One of the more common examples of information that must be protected is personally identifiable health information that the healthcare industry must protect under the Health Insurance Portability and Accountability Act of 1996 (HIPAA). Yet, such information may still be required to be produced in certain circumstances. HIPAA includes a provision for the entry of a qualified protective order that allows a party to produce records that contain protected personal health information as long as the records are produced in accordance with the entered qualified protective order.
Another example of information that must be protected is personally identifiable financial information that financial institutions must protect under the Gramm-Leach-Bliley Act of 1999. However, this Act contains a carve-out provision for a financial institution to comply with subpoenas or 'respond to judicial process'. Still, many parties will agree that this information may be redacted from produced documents when the information is irrelevant to the claims or defences in the matter.
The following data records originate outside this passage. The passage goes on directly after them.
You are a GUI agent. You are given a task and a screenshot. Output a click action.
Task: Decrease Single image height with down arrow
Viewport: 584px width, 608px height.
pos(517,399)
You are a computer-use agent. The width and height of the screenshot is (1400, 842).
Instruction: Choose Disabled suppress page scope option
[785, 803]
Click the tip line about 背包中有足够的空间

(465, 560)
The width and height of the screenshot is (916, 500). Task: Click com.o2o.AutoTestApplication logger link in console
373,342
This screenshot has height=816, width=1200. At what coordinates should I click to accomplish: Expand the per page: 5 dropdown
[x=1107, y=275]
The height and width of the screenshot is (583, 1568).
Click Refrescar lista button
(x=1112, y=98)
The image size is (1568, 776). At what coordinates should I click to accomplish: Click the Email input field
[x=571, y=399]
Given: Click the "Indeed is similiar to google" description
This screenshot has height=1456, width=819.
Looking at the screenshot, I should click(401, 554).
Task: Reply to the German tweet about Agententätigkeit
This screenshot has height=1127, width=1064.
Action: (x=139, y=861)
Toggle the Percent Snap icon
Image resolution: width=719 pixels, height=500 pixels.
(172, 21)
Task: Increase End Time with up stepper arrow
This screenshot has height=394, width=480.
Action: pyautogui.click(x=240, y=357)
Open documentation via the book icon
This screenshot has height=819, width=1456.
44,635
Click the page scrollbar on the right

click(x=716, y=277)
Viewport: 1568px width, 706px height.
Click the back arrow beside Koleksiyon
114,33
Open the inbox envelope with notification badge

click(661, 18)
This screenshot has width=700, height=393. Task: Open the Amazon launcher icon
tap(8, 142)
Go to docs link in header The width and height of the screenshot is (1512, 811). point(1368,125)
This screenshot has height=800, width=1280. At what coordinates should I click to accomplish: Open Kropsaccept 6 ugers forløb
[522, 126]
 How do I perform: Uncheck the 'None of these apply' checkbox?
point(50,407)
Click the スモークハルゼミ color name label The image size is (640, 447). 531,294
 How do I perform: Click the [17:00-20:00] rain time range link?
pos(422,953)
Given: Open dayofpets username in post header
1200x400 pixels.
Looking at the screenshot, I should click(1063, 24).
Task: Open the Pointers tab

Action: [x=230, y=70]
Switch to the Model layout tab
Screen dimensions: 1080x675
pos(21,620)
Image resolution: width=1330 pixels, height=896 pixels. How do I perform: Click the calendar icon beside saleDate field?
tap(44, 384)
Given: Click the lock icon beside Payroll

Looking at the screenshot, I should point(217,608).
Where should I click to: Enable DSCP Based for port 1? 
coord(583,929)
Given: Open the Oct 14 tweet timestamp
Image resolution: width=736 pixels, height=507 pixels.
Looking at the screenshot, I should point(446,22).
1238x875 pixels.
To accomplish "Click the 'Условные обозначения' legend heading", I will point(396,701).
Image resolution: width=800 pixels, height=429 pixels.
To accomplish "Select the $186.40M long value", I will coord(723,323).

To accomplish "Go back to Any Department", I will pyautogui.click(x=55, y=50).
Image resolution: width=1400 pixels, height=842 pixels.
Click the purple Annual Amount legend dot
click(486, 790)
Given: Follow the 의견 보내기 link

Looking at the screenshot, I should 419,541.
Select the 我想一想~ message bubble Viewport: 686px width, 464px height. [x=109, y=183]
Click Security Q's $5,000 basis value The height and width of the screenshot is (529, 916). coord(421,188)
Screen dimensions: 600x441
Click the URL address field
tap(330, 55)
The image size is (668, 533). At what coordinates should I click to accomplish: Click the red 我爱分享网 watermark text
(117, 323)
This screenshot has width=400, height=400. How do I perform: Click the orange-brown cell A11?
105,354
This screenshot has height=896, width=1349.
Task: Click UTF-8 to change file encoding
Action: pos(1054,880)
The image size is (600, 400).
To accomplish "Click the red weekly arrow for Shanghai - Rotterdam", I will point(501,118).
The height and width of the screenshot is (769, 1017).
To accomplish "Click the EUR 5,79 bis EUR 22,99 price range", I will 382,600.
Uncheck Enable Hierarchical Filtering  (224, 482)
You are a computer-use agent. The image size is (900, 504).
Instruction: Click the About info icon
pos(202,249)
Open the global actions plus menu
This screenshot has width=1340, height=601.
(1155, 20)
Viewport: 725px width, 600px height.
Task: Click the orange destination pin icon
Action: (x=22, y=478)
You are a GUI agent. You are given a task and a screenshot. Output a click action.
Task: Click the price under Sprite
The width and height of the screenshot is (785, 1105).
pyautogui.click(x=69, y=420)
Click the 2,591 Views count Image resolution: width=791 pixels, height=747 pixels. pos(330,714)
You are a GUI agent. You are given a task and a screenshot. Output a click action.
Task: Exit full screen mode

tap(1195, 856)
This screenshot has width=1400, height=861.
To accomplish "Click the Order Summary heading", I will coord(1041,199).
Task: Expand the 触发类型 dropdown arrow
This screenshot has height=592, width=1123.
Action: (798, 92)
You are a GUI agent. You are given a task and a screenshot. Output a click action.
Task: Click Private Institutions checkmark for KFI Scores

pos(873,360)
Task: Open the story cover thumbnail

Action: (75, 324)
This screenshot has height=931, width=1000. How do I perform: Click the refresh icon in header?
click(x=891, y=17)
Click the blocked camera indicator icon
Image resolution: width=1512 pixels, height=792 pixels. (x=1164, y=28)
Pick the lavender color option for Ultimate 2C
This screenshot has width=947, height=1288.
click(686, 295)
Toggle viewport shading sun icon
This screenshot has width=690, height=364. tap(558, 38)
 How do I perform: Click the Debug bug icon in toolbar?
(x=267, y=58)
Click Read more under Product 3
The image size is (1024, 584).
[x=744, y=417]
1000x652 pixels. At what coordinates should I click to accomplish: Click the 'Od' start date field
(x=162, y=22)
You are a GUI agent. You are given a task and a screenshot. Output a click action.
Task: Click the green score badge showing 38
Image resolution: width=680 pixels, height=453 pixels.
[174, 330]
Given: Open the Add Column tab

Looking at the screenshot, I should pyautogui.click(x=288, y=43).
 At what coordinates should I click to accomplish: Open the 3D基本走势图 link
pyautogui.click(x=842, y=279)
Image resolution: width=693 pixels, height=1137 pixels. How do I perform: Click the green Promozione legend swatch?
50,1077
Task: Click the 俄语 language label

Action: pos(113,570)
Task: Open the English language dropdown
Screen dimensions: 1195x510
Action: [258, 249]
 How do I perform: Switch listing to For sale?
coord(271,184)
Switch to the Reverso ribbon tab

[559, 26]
A best practice when producing HIPAA or Gramm-Leach-Bliley protected information is to produce the data in encrypted form to protect against any potential unauthorised disclosure of information. The same can be said for other information that may be protected under various state laws, such as social security numbers, driver's licence numbers and financial account information.
While the United States has not enacted sweeping privacy laws like the European Union's General Data Protection Regulation (GDPR), more jurisdictions within the United States are beginning to assess the need for further data privacy protections. California enacted sweeping consumer data protections under the California Consumer Privacy Act of 2018. This Act provides for a right to know what data is being collected and shared, the right to request deletion of information, and the right to opt out of the sale of personal information to third parties. The city of Chicago is also considering the enactment of a Personal Data Collection and Protection Ordinance.
Moreover, data breaches have been the subject of much scrutiny in Congress, the courts and elsewhere. Numerous class actions have been filed in recent years owing to consumer data breaches. Parties should have plans in place for responding to data breaches implicating personal information.
Even when US privacy laws are not implicated in a matter, owing to increases in data globalisation, companies operating in the global economy are routinely finding that data stored outside the United States is relevant in US legal proceedings. However, obtaining data located outside the United States for US discovery purposes can be problematic. Many countries have laws that protect privacy rights – including in corporate data – and that act as a barrier to US discovery. Data protection laws found throughout much of the rest of the world that limit cross-border transfers of ESI, including in the Asia-Pacific region, the Americas, Europe and the Middle East, do not exist in the United States. As such, many US courts have been resistant to claims that data privacy prevents the disclosure of information in litigation or apply their own understanding of data privacy regulations.